OFICINAS ECONÓMICAS Y COMERCIALES.  


Rafael Aguilar Tremoya


Los diez consejos del Consejero

>> Por Chile no se pasa, a Chile se viene
Dada la lejanía y la ubicación del país, hay
que plantearse los primeros contactos con
unos objetivos claros y definidos. No es recomendable aprovechar otro viaje para pasar por Chile. En ningún caso debe usted acercarse a este mercado con la mentalidad de que es residual. Las cifras macroeconómicas que muestra el país le sacarán de dudas.

>> Chile vive el comercio exterior
A pesar de que para ciertos productos (agroalimenticios) las autoridades dictan normas que les convierten en una especie de isla
(les protegen los Andes), esta economía tiene un grado de apertura que se acerca al 50%.
El sector exterior es el auténtico motor de la actividad y la actitud política es claramente favorable a su mantenimiento y ampliación.

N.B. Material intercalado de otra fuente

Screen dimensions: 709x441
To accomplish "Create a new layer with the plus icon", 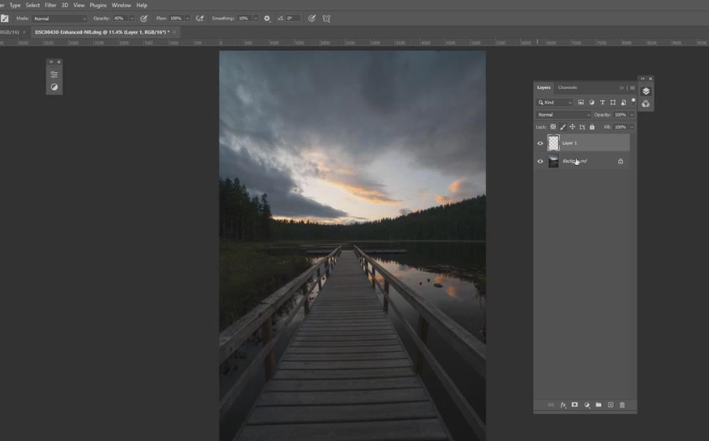I will [x=610, y=405].
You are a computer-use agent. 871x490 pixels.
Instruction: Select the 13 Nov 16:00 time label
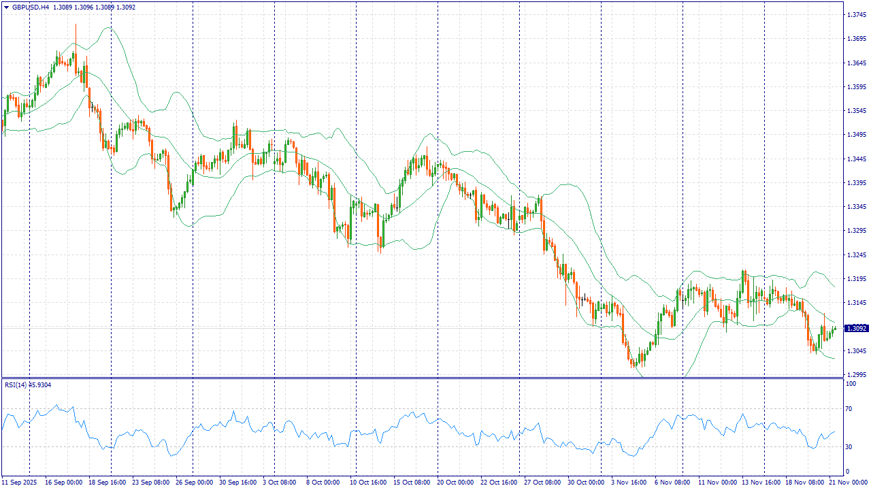coord(761,482)
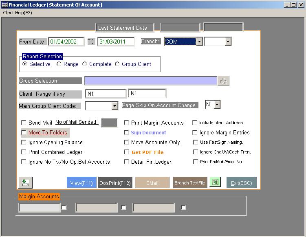
Task: Click the Exit(ESC) button
Action: 242,183
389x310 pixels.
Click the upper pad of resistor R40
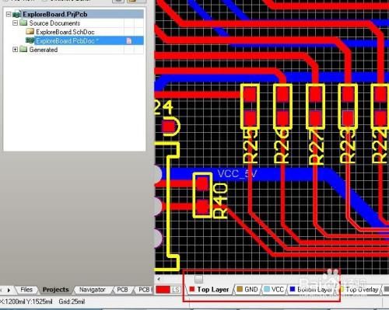202,184
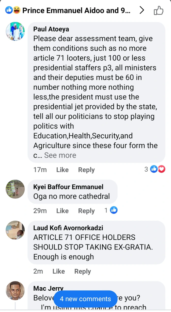Show the 4 new comments
This screenshot has width=171, height=312.
[85, 299]
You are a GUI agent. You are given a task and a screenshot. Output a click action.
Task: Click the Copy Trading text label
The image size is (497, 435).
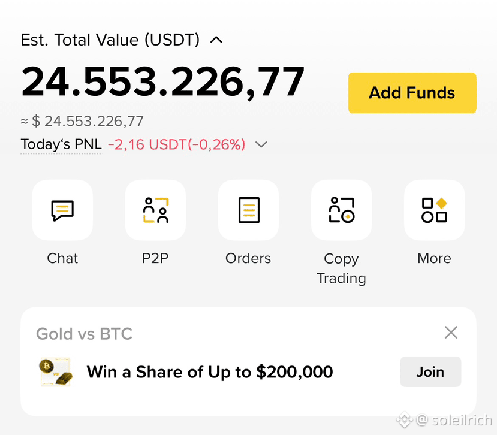coord(341,268)
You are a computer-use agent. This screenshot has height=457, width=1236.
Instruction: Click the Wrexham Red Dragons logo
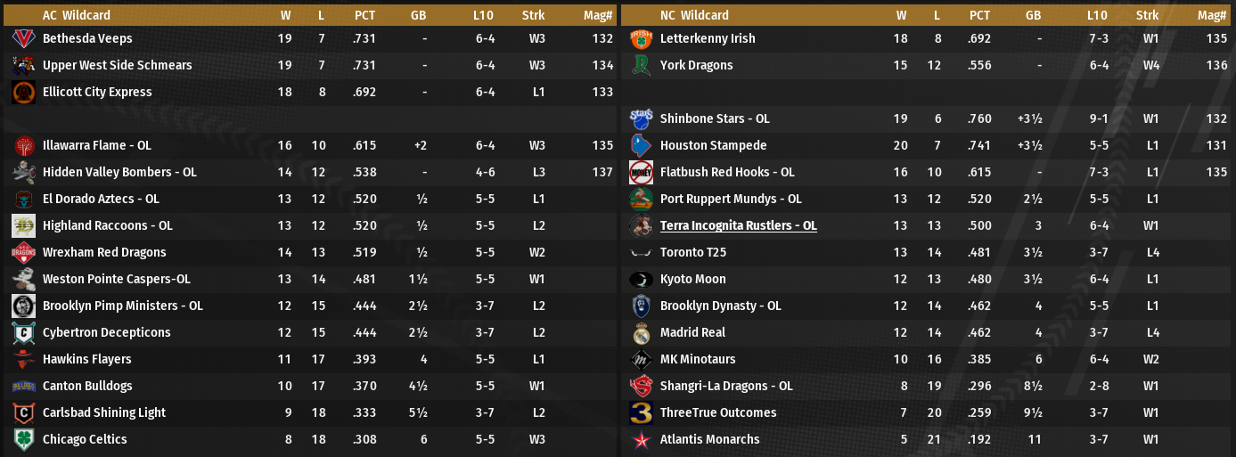pos(22,252)
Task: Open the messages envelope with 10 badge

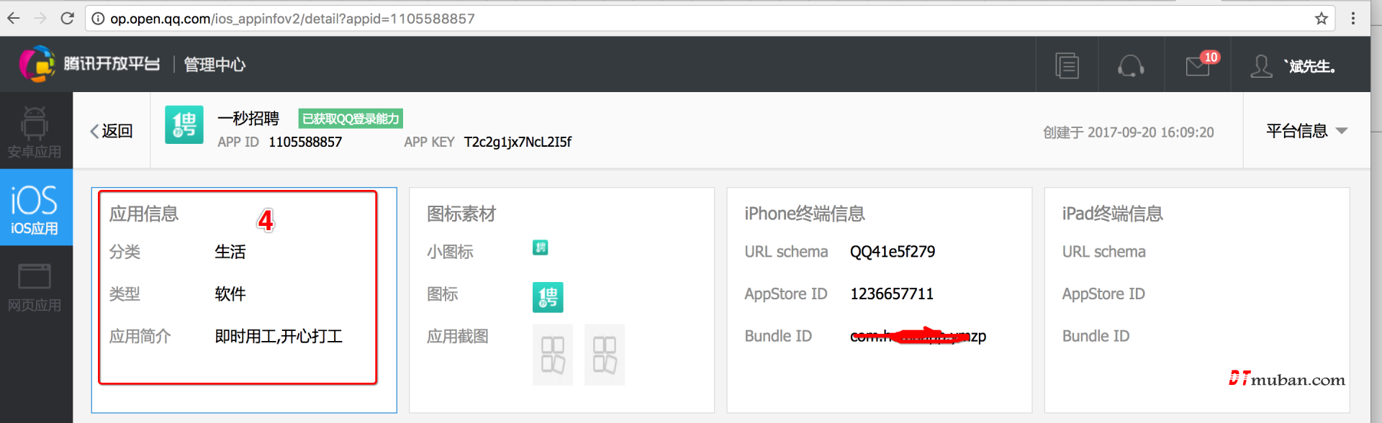Action: pos(1198,65)
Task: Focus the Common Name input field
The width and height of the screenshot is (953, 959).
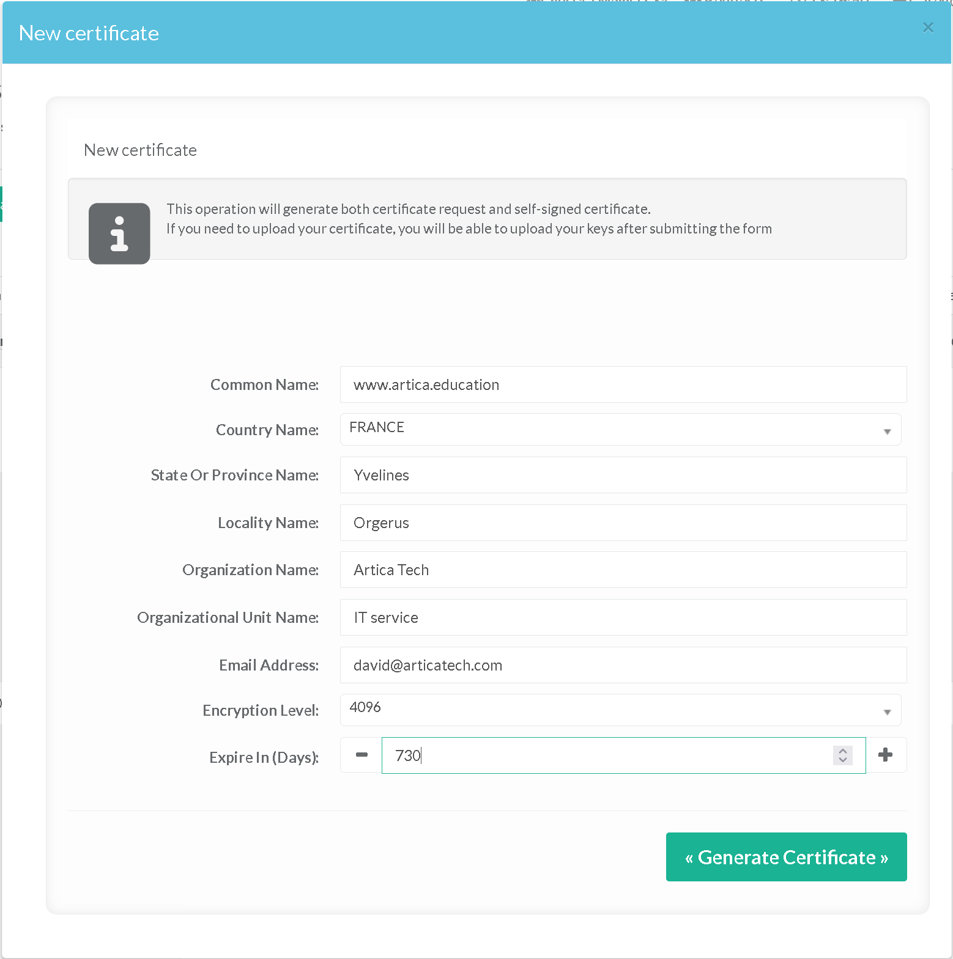Action: click(623, 384)
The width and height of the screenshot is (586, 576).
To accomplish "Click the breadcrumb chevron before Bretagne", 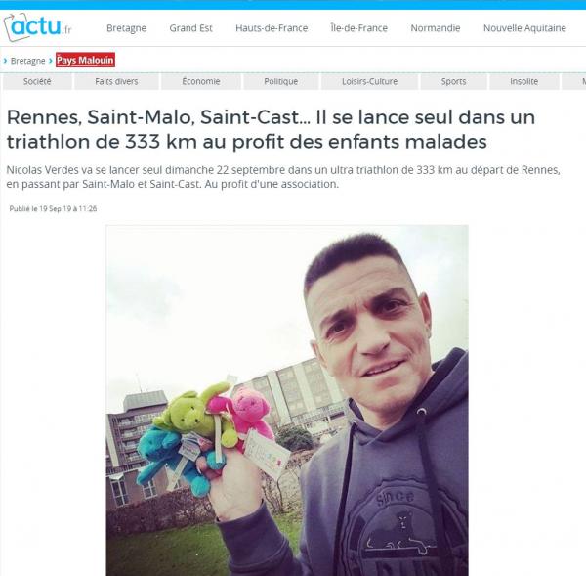I will (x=5, y=61).
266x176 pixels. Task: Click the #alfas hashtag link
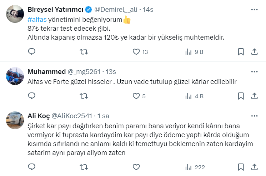[37, 20]
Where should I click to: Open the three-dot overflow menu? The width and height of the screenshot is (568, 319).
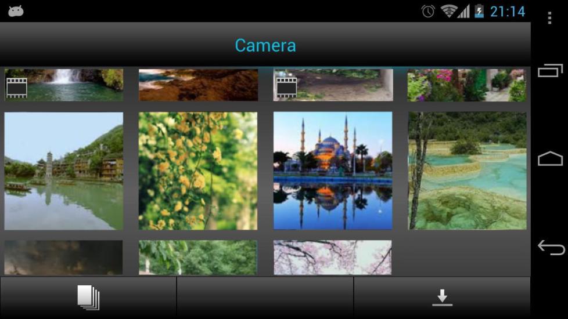(x=549, y=18)
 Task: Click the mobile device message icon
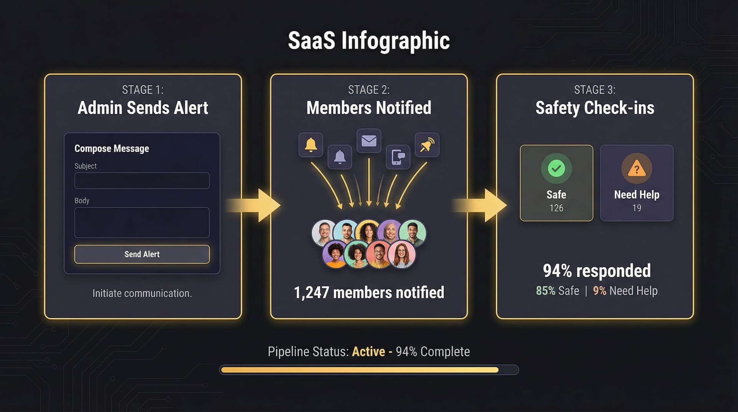(x=398, y=157)
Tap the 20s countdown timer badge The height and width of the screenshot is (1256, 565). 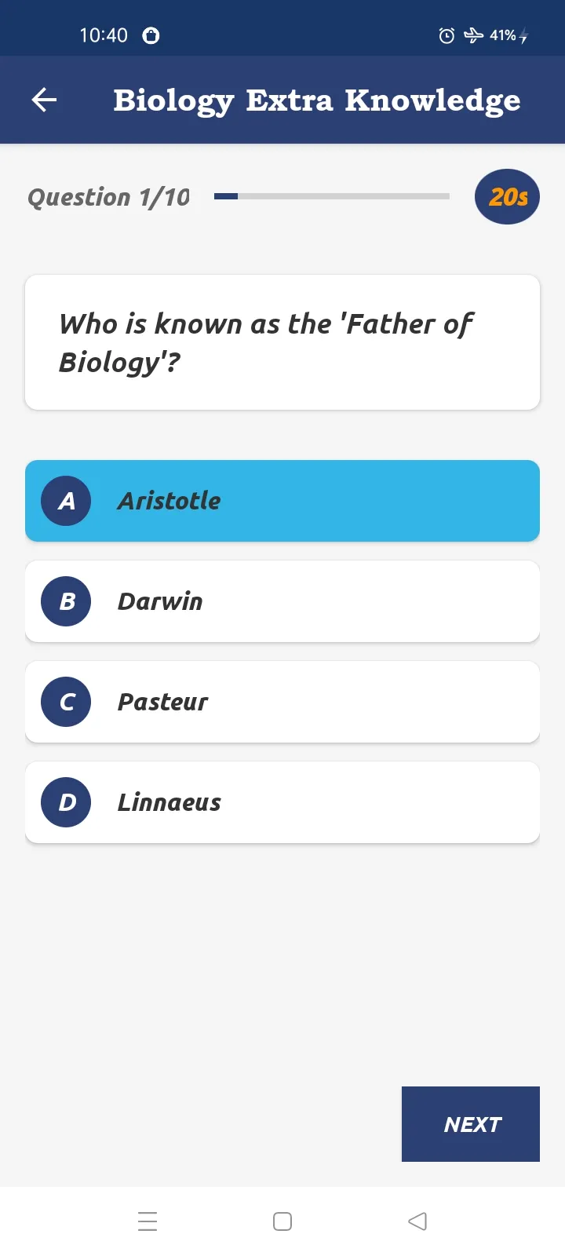point(507,196)
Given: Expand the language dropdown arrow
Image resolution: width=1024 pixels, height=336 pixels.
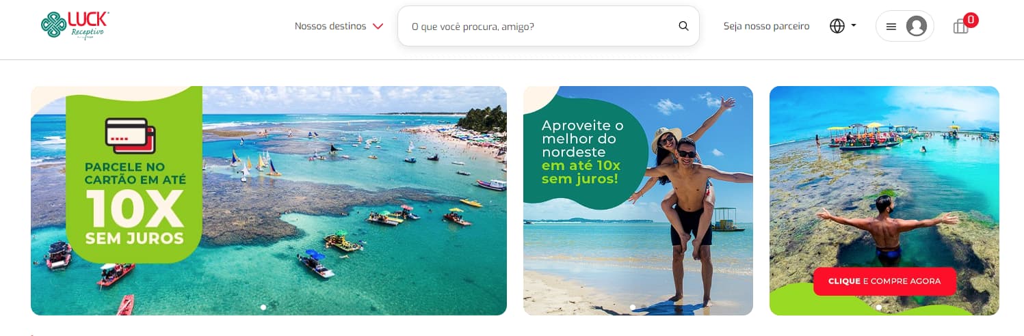Looking at the screenshot, I should click(853, 26).
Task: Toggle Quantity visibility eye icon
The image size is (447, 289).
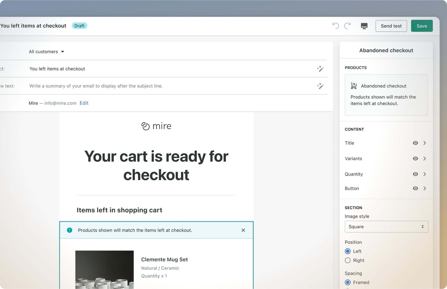Action: [x=415, y=174]
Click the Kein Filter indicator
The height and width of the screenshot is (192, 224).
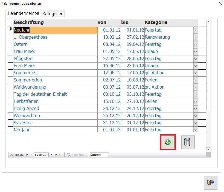click(76, 155)
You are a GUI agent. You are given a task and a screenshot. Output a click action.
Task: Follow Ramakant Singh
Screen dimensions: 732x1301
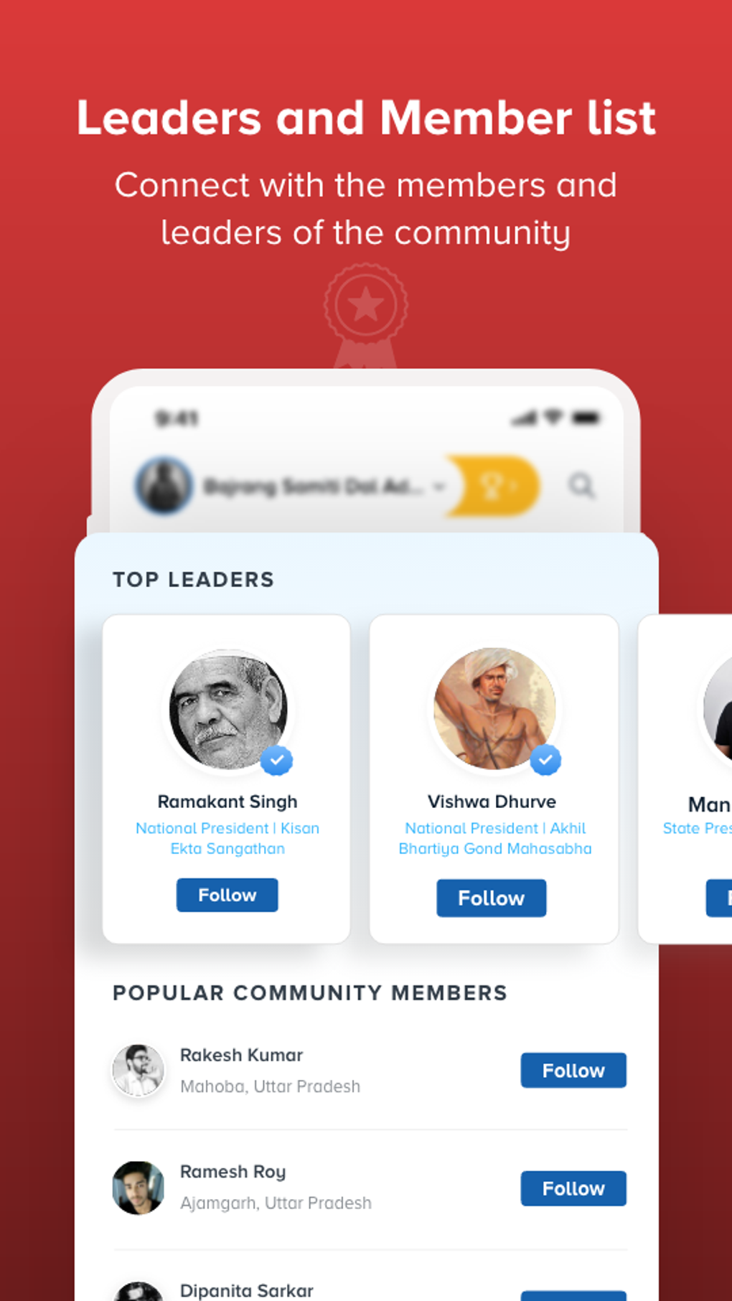coord(227,895)
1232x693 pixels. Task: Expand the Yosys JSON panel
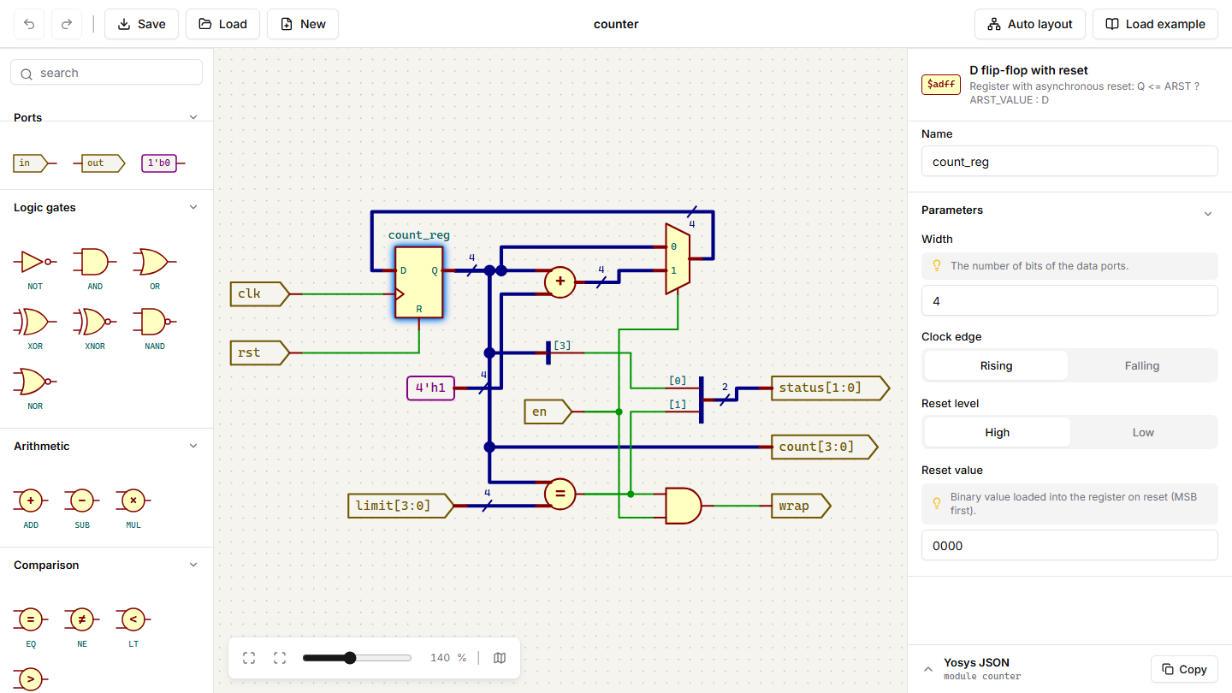tap(928, 669)
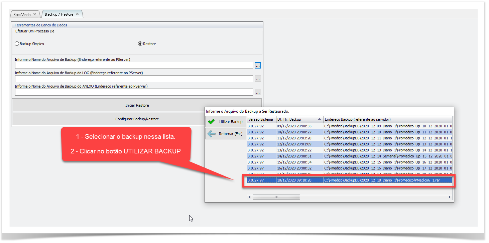Close the Bem Vindo tab

coord(34,14)
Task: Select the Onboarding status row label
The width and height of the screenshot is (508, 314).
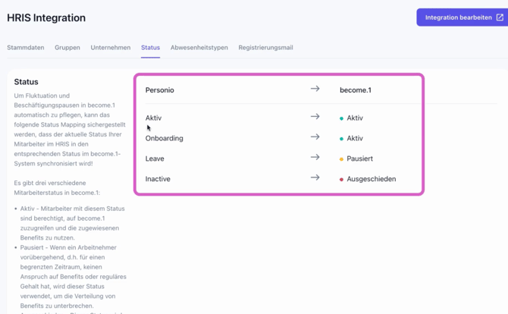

>> Los productos de consumo caben, los bienes intermedios se necesitan
La mejora del nivel de renta per capita contribuye a la ampliación de la base consumidora. Existen nichos de mercado por explotar, tanto por mayor número de clientes como por una mayor sofisticación del producto. Los bienes intermedios que contribuyen
a agregar valor añadido a la exportación tienen todas las posibilidades de ser colocados en el país.

>> No suele haber problemas, no se los busque
Son prácticamente inexistentes las reclamaciones en operaciones de comercio exterior. Eso no quiere decir que no las haya. Por ello es recomendable protegerse utilizando la carta de crédito, cosa a la que los chilenos están acostumbrados. Nunca será un gesto de desconfianza.